The two men were bound for the Smolny Institute, once an educational institution for young women of the nobility, now the headquarters for the revolutionary Bolshevik party, the central hub from which their tentacles reached out into the city and from which they planned to execute their coup. It was a fitting transformation for this venerable old building, symbolic of the fate of Russia as a whole, for the old aristocratic and noble order was about to be obliterated in fire and blood and replaced with the first communist state the world had ever seen.

As historian Warren Carroll relates in “1917: Red Banners, White Mantle,” the two men successfully crossed the Neva River while a guard’s attention was diverted. But their next obstacle was not so easily overcome: Two guards on horseback halted the travelers and demanded to see their passes. They had no passes.
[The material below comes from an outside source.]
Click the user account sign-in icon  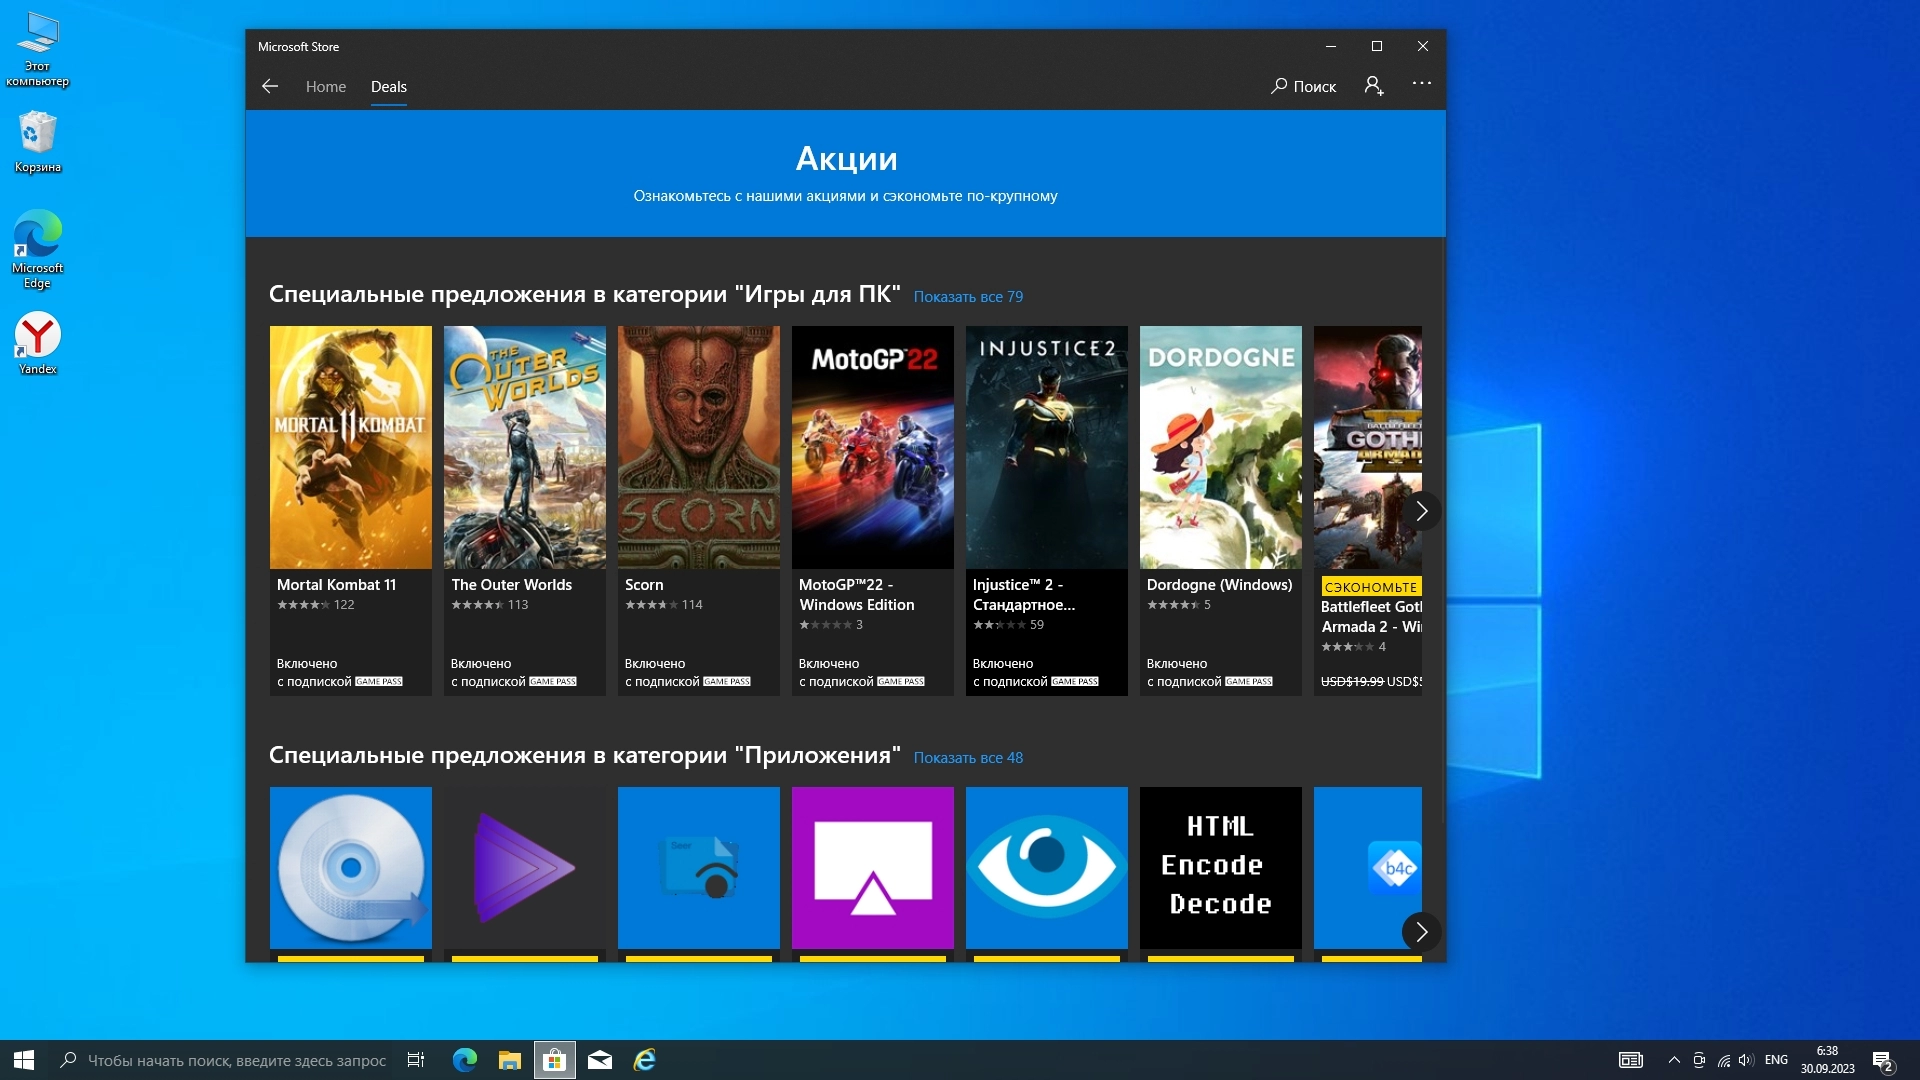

One of the two travelers, a young Finn named Eino Rahja, thinking quickly, pretended to be drunk. In the end, the guards decided they didn’t want to bother with scum like that, a pair of low-life drunkards, and they let them pass.

A Fanatic’s Insistence
The idea of the coup had been Lenin’s, though he didn’t personally play a role in it prior to that nighttime walk on Nov. 6. Aided by German logistics and funding—including a sealed train and money to organize his party and set up a press—Lenin had been sent back into Russia from exile earlier in 1917 in order to destabilize the country from the inside. This, the Germans hoped, would lead to Russia’s surrender, bringing Germany one step closer to final victory in “The Great War.”
From his hiding place in an agronomy student’s apartment, Lenin wrote an article on how to conduct a revolution. Carroll quotes a key line from it: “The success of both the Russian and the world revolution depends upon two or three days of struggle.” Those days were coming.